### [Item position entries]
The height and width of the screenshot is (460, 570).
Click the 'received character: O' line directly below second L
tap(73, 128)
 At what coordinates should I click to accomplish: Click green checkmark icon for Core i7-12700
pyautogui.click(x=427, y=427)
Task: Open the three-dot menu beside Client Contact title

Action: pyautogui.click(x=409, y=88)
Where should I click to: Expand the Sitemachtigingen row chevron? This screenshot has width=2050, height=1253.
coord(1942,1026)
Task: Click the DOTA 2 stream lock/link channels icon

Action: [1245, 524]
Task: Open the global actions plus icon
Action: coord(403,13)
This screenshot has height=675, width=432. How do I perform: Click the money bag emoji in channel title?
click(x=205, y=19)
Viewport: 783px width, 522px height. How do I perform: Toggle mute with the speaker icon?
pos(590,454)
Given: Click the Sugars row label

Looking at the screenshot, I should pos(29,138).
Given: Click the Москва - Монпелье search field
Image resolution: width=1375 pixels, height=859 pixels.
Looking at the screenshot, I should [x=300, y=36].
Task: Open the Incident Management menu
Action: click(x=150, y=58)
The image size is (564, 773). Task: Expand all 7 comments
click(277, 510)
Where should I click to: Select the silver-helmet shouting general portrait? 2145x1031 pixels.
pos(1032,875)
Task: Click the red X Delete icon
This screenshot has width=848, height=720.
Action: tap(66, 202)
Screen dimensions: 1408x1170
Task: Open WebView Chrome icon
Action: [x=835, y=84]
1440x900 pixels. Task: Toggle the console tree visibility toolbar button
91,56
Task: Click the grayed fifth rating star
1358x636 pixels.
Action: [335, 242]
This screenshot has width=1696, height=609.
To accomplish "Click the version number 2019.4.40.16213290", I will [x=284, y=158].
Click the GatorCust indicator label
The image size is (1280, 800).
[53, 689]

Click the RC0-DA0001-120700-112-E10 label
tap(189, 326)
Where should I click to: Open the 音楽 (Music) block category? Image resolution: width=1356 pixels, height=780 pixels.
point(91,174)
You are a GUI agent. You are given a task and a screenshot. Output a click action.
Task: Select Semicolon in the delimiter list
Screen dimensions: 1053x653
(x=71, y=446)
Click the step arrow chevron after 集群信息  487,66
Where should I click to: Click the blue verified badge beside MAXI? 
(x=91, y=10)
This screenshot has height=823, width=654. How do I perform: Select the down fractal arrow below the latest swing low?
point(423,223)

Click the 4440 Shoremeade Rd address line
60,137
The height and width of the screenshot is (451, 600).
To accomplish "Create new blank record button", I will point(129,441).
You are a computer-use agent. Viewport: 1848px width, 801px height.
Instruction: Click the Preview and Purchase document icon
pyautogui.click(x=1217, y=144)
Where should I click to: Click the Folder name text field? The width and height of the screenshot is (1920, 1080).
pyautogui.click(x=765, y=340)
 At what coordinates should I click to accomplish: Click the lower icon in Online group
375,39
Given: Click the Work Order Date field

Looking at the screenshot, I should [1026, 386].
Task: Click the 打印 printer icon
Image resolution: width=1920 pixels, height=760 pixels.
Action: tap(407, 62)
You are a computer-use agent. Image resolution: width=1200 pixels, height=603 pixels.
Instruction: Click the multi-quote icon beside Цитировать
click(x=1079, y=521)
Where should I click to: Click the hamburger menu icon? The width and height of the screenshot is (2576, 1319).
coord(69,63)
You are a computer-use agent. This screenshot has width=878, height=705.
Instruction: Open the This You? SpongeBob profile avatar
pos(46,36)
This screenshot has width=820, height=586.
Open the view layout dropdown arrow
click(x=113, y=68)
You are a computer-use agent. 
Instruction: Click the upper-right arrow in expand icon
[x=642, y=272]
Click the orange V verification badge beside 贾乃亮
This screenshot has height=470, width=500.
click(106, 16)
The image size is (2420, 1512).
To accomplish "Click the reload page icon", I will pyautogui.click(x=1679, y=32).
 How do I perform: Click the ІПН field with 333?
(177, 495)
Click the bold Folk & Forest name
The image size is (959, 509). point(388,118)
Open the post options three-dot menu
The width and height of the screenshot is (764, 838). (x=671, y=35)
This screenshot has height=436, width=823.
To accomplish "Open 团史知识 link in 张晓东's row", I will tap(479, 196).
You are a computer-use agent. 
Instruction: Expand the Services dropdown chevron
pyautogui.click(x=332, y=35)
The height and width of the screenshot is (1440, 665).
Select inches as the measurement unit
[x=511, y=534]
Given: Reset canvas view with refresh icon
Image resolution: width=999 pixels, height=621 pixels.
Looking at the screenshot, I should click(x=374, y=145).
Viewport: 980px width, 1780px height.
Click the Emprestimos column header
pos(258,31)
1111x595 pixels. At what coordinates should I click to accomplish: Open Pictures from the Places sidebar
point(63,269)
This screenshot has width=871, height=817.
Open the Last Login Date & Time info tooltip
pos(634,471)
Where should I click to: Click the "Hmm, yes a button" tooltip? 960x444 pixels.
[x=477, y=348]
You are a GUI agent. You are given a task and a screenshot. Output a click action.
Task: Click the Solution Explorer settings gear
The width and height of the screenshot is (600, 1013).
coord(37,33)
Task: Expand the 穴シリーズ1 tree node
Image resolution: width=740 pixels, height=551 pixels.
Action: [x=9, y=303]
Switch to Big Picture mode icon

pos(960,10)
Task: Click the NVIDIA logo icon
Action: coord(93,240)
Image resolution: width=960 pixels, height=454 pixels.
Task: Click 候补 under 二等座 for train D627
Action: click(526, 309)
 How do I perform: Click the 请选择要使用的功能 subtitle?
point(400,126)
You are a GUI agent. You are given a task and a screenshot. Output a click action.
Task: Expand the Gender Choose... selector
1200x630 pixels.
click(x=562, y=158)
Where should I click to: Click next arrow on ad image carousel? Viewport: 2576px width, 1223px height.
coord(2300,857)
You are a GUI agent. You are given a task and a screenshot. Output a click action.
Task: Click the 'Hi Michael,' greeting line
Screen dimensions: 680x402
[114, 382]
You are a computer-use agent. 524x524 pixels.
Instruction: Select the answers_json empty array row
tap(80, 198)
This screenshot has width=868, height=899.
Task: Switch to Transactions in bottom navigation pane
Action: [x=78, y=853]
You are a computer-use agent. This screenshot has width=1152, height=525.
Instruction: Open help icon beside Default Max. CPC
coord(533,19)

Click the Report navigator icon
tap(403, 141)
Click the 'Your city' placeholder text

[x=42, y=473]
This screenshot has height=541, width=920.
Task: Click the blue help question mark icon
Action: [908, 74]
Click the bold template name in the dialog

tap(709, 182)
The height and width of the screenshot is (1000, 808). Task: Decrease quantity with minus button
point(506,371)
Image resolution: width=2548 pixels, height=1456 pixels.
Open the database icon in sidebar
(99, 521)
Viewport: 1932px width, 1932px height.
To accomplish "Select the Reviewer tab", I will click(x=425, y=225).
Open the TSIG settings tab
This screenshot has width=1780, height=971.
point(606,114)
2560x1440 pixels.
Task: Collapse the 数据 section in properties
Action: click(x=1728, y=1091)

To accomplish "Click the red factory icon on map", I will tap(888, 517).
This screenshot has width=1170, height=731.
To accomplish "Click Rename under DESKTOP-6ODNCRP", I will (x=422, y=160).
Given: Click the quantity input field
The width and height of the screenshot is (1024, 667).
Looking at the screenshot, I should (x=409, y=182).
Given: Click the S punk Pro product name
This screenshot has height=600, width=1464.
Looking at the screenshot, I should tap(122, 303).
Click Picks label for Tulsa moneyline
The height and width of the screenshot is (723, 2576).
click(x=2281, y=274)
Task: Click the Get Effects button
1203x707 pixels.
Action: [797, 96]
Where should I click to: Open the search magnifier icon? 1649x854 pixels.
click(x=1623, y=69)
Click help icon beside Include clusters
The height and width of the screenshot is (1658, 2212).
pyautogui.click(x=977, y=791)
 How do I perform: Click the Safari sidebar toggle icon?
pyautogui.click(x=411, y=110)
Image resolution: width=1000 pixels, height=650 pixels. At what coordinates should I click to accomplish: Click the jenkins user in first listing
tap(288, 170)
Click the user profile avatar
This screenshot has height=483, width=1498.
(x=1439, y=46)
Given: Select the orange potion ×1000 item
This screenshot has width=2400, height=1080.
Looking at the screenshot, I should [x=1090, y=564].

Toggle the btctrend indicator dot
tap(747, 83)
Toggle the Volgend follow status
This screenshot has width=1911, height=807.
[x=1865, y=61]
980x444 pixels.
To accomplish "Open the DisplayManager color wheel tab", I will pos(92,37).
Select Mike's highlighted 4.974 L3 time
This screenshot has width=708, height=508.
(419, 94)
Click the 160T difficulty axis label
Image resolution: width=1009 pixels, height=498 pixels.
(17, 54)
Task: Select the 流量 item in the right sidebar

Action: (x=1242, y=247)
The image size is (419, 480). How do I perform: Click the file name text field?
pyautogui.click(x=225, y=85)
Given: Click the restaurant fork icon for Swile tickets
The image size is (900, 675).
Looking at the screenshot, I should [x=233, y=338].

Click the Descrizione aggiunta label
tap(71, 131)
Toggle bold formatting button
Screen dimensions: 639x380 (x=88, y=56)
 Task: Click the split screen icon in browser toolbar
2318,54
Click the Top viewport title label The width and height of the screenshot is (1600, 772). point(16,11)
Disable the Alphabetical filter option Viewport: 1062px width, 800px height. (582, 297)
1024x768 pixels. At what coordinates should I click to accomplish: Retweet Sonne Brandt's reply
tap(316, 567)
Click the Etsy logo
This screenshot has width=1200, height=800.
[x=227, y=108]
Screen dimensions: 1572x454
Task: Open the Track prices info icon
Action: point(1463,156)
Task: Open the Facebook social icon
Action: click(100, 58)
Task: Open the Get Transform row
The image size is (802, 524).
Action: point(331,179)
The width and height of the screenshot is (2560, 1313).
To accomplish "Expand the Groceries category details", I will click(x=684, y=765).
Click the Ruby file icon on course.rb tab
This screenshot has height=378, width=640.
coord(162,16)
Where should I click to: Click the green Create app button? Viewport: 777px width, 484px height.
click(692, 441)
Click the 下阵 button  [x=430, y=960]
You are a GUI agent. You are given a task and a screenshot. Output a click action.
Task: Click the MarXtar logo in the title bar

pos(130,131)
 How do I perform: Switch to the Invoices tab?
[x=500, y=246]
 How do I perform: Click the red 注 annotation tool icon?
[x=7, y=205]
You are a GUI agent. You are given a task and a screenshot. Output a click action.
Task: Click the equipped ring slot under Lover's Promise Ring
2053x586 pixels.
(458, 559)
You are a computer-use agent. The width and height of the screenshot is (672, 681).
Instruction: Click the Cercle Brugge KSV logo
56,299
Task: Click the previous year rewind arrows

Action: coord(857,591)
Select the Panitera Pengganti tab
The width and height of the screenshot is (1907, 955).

### [What is being asked]
Copy the lines above verbatim, starting at the line containing "Given: Select the orange potion ×1000 item" and ending after the line containing "[x=1865, y=61]".

### [Written reply]
Given: Select the orange potion ×1000 item
This screenshot has width=2400, height=1080.
Looking at the screenshot, I should [x=1090, y=564].

Toggle the btctrend indicator dot
tap(747, 83)
Toggle the Volgend follow status
This screenshot has width=1911, height=807.
[x=1865, y=61]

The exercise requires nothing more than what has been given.